> Data supplied
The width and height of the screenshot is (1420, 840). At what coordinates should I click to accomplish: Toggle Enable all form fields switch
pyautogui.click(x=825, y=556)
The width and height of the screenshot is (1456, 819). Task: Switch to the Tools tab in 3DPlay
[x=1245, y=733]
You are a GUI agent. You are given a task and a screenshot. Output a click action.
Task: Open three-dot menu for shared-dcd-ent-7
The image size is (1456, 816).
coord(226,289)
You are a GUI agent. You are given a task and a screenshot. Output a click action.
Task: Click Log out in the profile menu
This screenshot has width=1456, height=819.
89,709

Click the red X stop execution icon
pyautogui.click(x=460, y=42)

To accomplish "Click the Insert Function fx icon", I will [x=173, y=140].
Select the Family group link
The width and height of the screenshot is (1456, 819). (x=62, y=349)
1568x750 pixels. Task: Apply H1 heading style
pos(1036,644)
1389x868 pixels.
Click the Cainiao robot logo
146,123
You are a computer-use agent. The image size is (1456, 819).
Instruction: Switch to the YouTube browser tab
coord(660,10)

> What you have to do
So that nothing differs from the original, transcribe all of the records above.

> Solution for this exercise
The width and height of the screenshot is (1420, 840). At what coordinates should I click to accomplish: Toggle Enable all form fields switch
pyautogui.click(x=825, y=556)
The width and height of the screenshot is (1456, 819). Task: Switch to the Tools tab in 3DPlay
[x=1245, y=733]
You are a GUI agent. You are given a task and a screenshot. Output a click action.
Task: Open three-dot menu for shared-dcd-ent-7
The image size is (1456, 816).
coord(226,289)
You are a GUI agent. You are given a task and a screenshot. Output a click action.
Task: Click Log out in the profile menu
This screenshot has width=1456, height=819.
89,709

Click the red X stop execution icon
pyautogui.click(x=460, y=42)

To accomplish "Click the Insert Function fx icon", I will [x=173, y=140].
Select the Family group link
The width and height of the screenshot is (1456, 819). (x=62, y=349)
1568x750 pixels. Task: Apply H1 heading style
pos(1036,644)
1389x868 pixels.
Click the Cainiao robot logo
146,123
You are a computer-use agent. The image size is (1456, 819).
Instruction: Switch to the YouTube browser tab
coord(660,10)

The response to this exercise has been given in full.